Directions for this task
Only an exact copy of the records below will serve as the answer.

Task data
----------------------------------------

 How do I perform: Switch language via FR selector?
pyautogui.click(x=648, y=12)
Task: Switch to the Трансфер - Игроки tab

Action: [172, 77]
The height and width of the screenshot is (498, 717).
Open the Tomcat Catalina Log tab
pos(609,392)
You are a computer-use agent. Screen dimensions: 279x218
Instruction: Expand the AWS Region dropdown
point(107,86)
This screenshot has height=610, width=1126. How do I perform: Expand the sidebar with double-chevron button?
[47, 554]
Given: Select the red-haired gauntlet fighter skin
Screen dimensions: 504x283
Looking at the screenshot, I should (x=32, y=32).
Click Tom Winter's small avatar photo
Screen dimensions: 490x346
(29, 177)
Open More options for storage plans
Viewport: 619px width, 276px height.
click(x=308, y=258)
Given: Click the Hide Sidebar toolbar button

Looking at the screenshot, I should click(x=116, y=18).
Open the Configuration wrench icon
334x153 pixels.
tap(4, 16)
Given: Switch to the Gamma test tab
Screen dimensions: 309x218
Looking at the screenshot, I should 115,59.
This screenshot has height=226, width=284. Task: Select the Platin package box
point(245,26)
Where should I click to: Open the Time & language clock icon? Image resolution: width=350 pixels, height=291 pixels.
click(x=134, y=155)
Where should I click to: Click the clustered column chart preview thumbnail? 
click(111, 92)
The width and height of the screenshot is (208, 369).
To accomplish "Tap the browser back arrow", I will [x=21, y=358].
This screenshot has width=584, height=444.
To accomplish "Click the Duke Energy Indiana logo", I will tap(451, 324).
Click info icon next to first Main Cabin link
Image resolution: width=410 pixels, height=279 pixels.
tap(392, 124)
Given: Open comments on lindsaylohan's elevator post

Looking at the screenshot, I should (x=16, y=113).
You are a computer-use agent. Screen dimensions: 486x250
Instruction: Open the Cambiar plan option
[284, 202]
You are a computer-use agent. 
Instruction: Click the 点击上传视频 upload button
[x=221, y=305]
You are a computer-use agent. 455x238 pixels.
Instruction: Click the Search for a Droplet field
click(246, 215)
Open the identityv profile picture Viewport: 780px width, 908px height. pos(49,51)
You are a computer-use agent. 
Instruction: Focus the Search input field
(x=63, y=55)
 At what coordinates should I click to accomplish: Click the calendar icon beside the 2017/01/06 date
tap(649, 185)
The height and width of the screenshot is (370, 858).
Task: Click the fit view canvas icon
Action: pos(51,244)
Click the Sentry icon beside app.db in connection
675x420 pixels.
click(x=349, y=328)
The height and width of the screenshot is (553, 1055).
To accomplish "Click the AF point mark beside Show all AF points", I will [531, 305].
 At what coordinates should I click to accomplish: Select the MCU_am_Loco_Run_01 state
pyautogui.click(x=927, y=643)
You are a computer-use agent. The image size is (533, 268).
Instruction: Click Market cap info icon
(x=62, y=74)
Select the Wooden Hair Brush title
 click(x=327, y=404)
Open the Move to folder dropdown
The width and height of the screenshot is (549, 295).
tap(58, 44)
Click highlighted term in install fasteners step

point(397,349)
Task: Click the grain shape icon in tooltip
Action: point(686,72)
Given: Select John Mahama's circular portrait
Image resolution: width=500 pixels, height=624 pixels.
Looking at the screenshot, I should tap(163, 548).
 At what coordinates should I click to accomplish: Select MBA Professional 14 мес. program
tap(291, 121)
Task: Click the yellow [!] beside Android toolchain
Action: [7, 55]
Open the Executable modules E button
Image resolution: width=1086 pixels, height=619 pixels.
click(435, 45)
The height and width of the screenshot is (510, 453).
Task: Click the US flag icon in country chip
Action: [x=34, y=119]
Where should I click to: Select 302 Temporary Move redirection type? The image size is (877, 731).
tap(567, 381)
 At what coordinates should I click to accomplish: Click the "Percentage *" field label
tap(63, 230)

----------------------------------------

Output
 How do I perform: Switch language via FR selector?
pyautogui.click(x=648, y=12)
Task: Switch to the Трансфер - Игроки tab

Action: [172, 77]
The height and width of the screenshot is (498, 717).
Open the Tomcat Catalina Log tab
pos(609,392)
You are a computer-use agent. Screen dimensions: 279x218
Instruction: Expand the AWS Region dropdown
point(107,86)
This screenshot has height=610, width=1126. How do I perform: Expand the sidebar with double-chevron button?
[47, 554]
Given: Select the red-haired gauntlet fighter skin
Screen dimensions: 504x283
Looking at the screenshot, I should (x=32, y=32).
Click Tom Winter's small avatar photo
Screen dimensions: 490x346
(29, 177)
Open More options for storage plans
Viewport: 619px width, 276px height.
click(x=308, y=258)
Given: Click the Hide Sidebar toolbar button

Looking at the screenshot, I should click(x=116, y=18).
Open the Configuration wrench icon
334x153 pixels.
tap(4, 16)
Given: Switch to the Gamma test tab
Screen dimensions: 309x218
Looking at the screenshot, I should 115,59.
This screenshot has height=226, width=284. Task: Select the Platin package box
point(245,26)
Where should I click to: Open the Time & language clock icon? Image resolution: width=350 pixels, height=291 pixels.
click(x=134, y=155)
Where should I click to: Click the clustered column chart preview thumbnail? 
click(111, 92)
The width and height of the screenshot is (208, 369).
To accomplish "Tap the browser back arrow", I will [x=21, y=358].
This screenshot has width=584, height=444.
To accomplish "Click the Duke Energy Indiana logo", I will tap(451, 324).
Click info icon next to first Main Cabin link
Image resolution: width=410 pixels, height=279 pixels.
tap(392, 124)
Given: Open comments on lindsaylohan's elevator post

Looking at the screenshot, I should (x=16, y=113).
You are a computer-use agent. Screen dimensions: 486x250
Instruction: Open the Cambiar plan option
[284, 202]
You are a computer-use agent. 
Instruction: Click the 点击上传视频 upload button
[x=221, y=305]
You are a computer-use agent. 455x238 pixels.
Instruction: Click the Search for a Droplet field
click(246, 215)
Open the identityv profile picture Viewport: 780px width, 908px height. pos(49,51)
You are a computer-use agent. 
Instruction: Focus the Search input field
(x=63, y=55)
 At what coordinates should I click to accomplish: Click the calendar icon beside the 2017/01/06 date
tap(649, 185)
The height and width of the screenshot is (370, 858).
Task: Click the fit view canvas icon
Action: pos(51,244)
Click the Sentry icon beside app.db in connection
675x420 pixels.
click(x=349, y=328)
The height and width of the screenshot is (553, 1055).
To accomplish "Click the AF point mark beside Show all AF points", I will [531, 305].
 At what coordinates should I click to accomplish: Select the MCU_am_Loco_Run_01 state
pyautogui.click(x=927, y=643)
You are a computer-use agent. The image size is (533, 268).
Instruction: Click Market cap info icon
(x=62, y=74)
Select the Wooden Hair Brush title
 click(x=327, y=404)
Open the Move to folder dropdown
The width and height of the screenshot is (549, 295).
tap(58, 44)
Click highlighted term in install fasteners step

point(397,349)
Task: Click the grain shape icon in tooltip
Action: point(686,72)
Given: Select John Mahama's circular portrait
Image resolution: width=500 pixels, height=624 pixels.
Looking at the screenshot, I should tap(163, 548).
 At what coordinates should I click to accomplish: Select MBA Professional 14 мес. program
tap(291, 121)
Task: Click the yellow [!] beside Android toolchain
Action: [7, 55]
Open the Executable modules E button
Image resolution: width=1086 pixels, height=619 pixels.
click(435, 45)
The height and width of the screenshot is (510, 453).
Task: Click the US flag icon in country chip
Action: [x=34, y=119]
Where should I click to: Select 302 Temporary Move redirection type? The image size is (877, 731).
tap(567, 381)
 At what coordinates should I click to accomplish: Click the "Percentage *" field label
tap(63, 230)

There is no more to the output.